The weird part is how everyone you meet either works for the government or a think tank or for the IMF or World Bank. As someone described it, its “like Islamabad with better restaurants and pavements”. You also witness how World Bank folks > IMF ones (will never recover from the experience of dancing with an IMF geek who gave me his business card afterwards. I suspect he is perpetually in networking mode, even at 2AM). Then, there is the abundance of shiny happy people. DC folks, sometimes its okay to look like slobs, and not as if you walked straight out of the Zara store.

And then, there is the part of being away from home, and you begin yearning for the small comforts. There are at least half a dozen of us looking for a place in DC that serves halwa puri in the morning (am convinced it exists somewhere). Watching the Pakistan-India match in a crowded room at a university and realizing how desperate the Pakistanis were to cheer on something that they clapped and roared when a shot of PM Gilani came on, and after the defeat, a boy turned to me and said, “why do we always have to bear this shame?” The raised eyebrow when you hand your green passport as ID at a bar. And sometimes, just wishing you were back in your room in Karachi, sipping chai.

  1. Ambreen said:

    1. i think DC allows you to get your ID card made for the validity of your visa. give it a shot. and keep the passport safely at home.
    2. Arlington yo! ask Nayyar Zaidi or … erm.. do you need some names to help you out? After 3 days and nights in Mannassas i refused to be erved pakistani food: its that rampant. But yes Arlington is ALL desi annd as terribly greaasy and local as it gets. a bit far out: requires a cab but can be done.
    3. *hugs and love* 1 month down. just a few more to go.

  2. "anon" said:

    Ahhhhh. You are the famous Huma, for which I have been mistaken ! :p

  3. "anon" said:

    Have you met Sidra r. yet? You should – she’s good looking and she doesn’t take herself too seriously. How she manages to do that and work for the World Bank is a mystery.

  4. TLW said:

    Good job Huma. I get where you’re coming from. Karachi FTW.

  5. sehrish said:

    try mehran near GW. or if nothing else ravi kabab house in arlington although thats a bit of a trek for you. have fun:)

  6. Umair said:

    I expect weekly updates, nothing less. More focus on the food from next time. Other than that, 🙂

  7. Try Kebab Palace in Arlington also. Gee, your post made me very reminiscent of my time in DC!!

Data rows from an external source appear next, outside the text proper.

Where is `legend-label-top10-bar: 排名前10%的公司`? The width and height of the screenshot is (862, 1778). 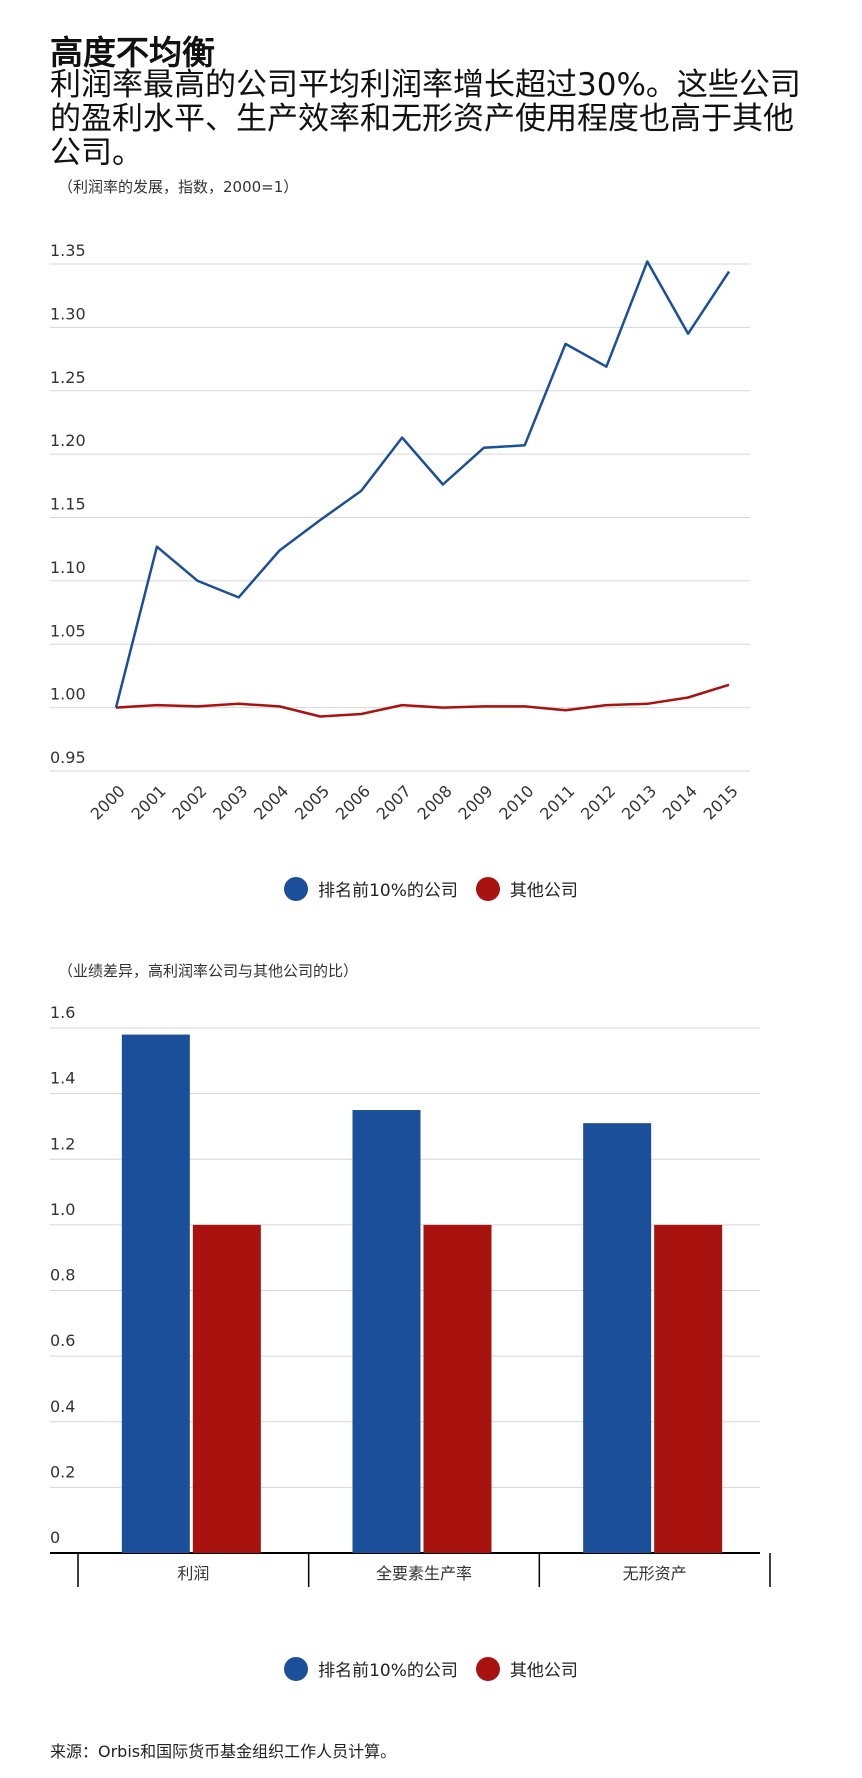 legend-label-top10-bar: 排名前10%的公司 is located at coordinates (388, 1671).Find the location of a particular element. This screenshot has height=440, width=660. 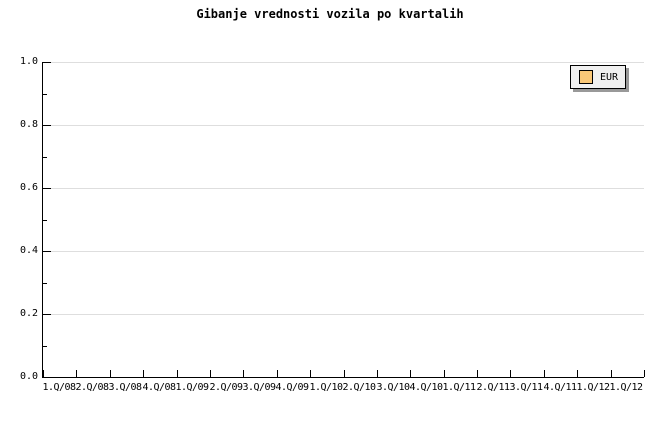

x-axis-label: 4.Q/10 is located at coordinates (426, 388). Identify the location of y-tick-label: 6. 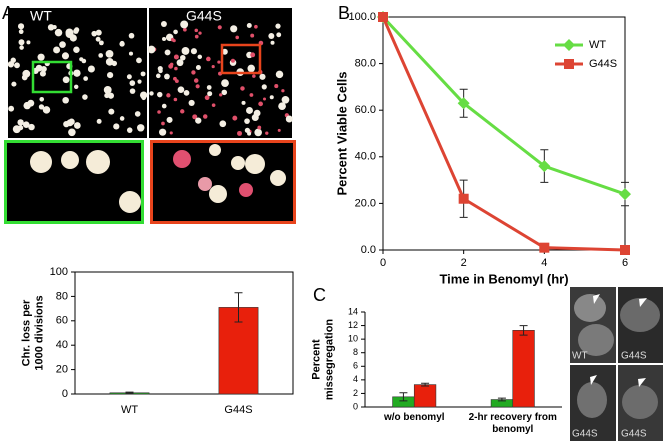
(356, 366).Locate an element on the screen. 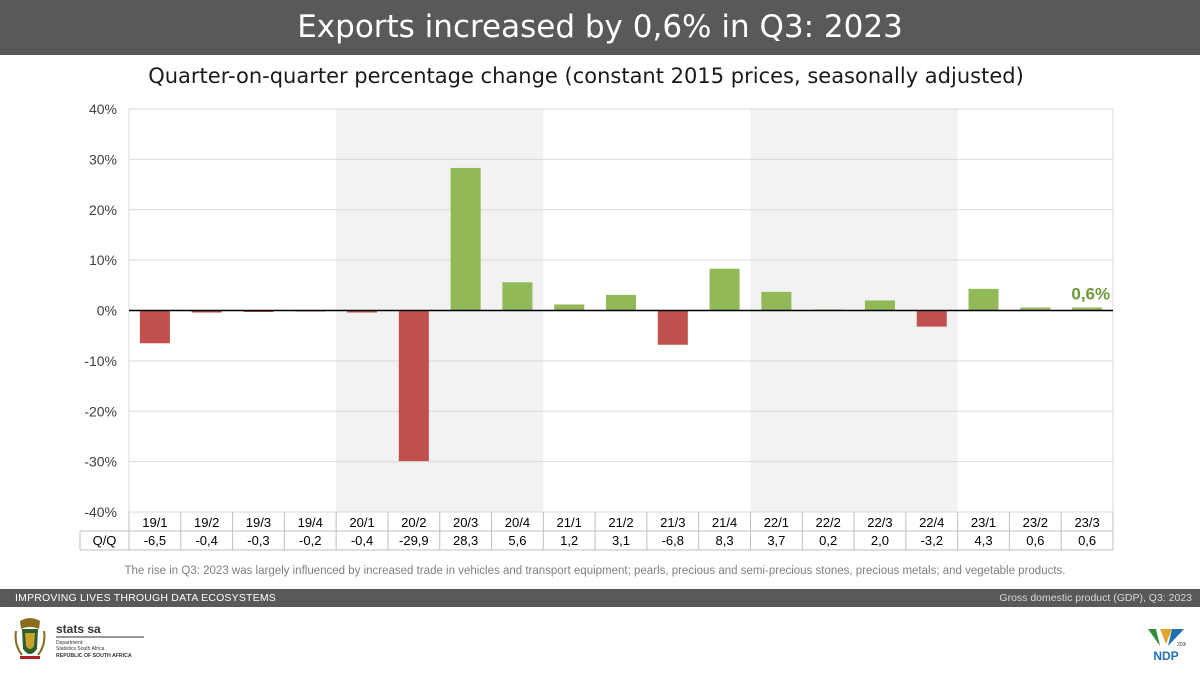 This screenshot has width=1200, height=675. data-label: -3,2 is located at coordinates (932, 540).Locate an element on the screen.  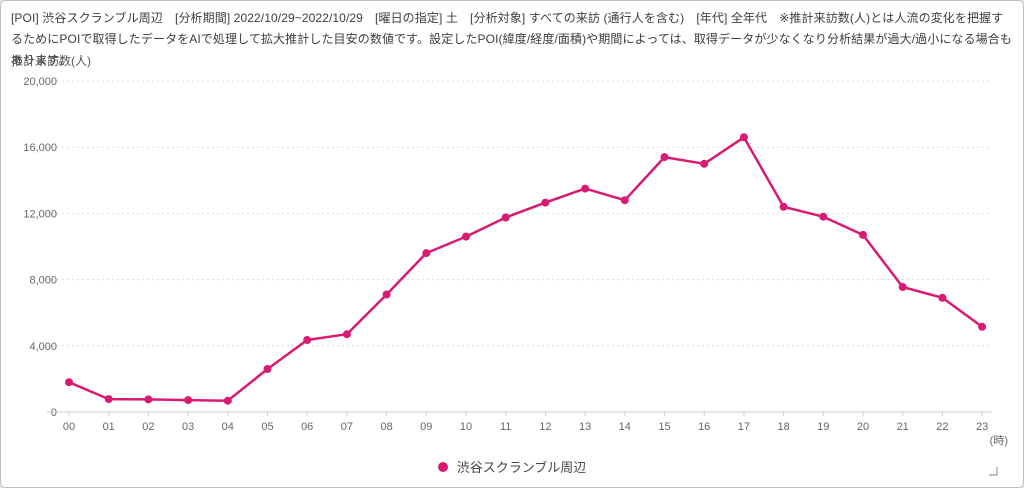
y-tick-label: 4,000 is located at coordinates (43, 347).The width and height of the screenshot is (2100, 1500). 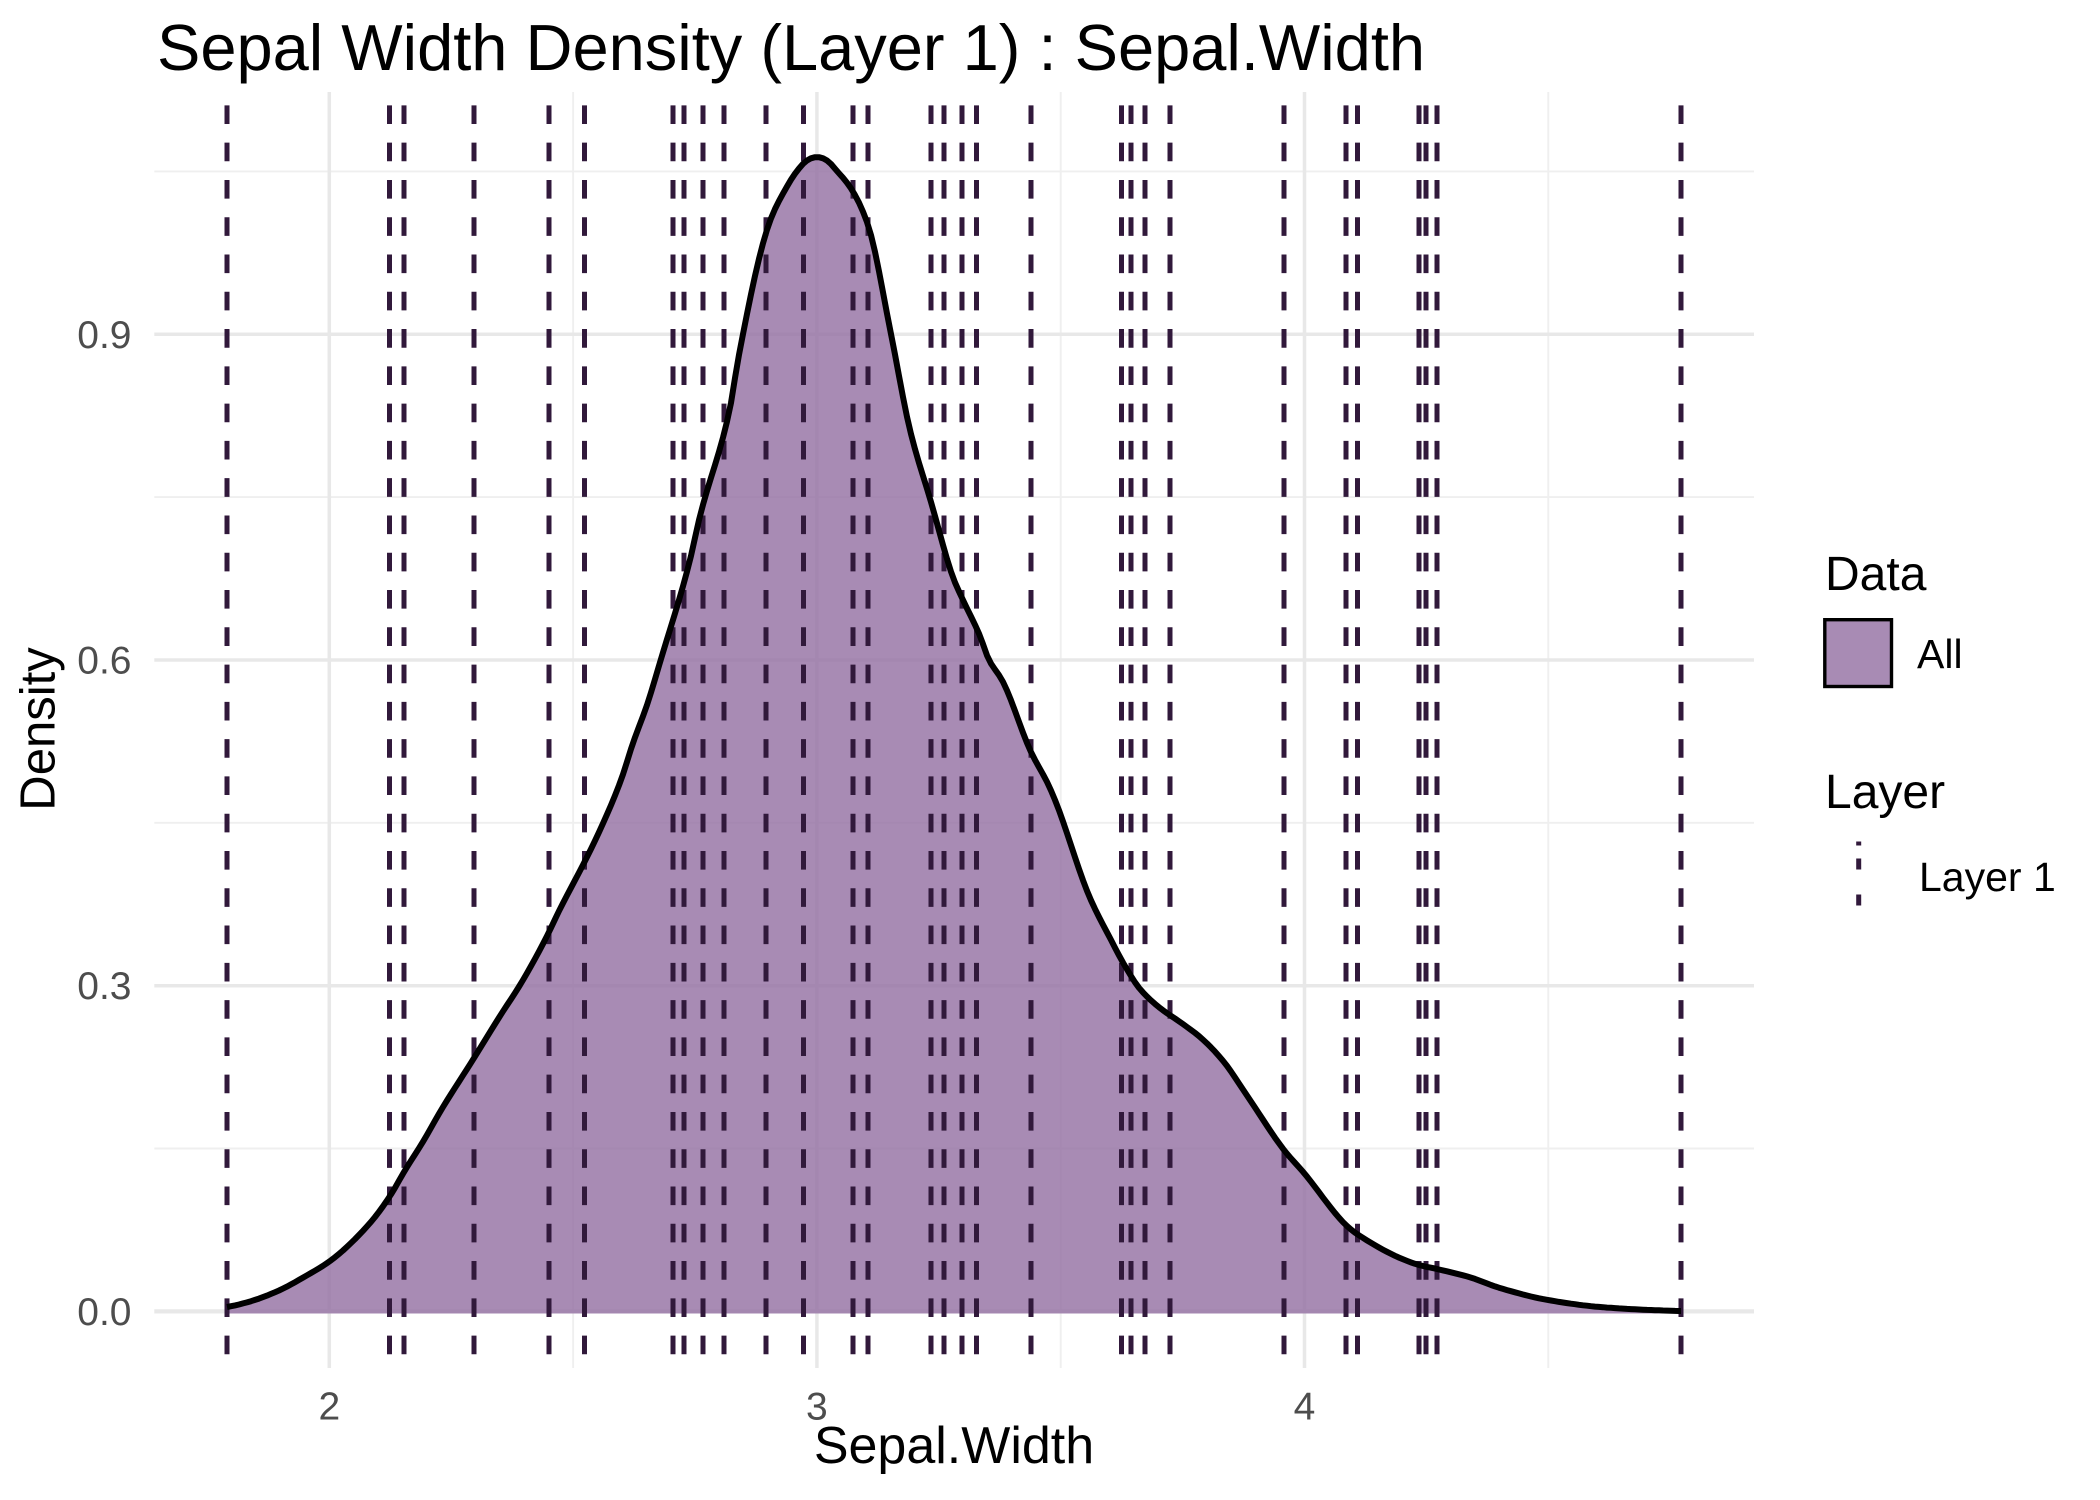 I want to click on svg-text: Layer, so click(x=1885, y=792).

  8. Ravi Kabob in Arlington has halvah poori on the weekends, including Nihari, which is only served on the weekends there. It’s on the orange line, with maybe a 15 minute walk. I only go there for the chicken karahi though – it’s fantastic. Never had the halvah puri. I know a place way out in Manassas called BBQ Delight that has really great halvah poori on the weekends too, but you’d need a car. Or you could come to my house, I’m pretty well known for my homemade halvah poori spread and I could use some networking myself 🙂

  9. anon said:

    Stumbled across this…there is indeed great halwa puri at a place called Karahi Kabob House and great Pakistani food at Ravi Kabob (a car is required for both).

  10. neha said:

    in dc its what you do, in ny its where you live, in la its what car you drive
    atleast happy hour is good value for money!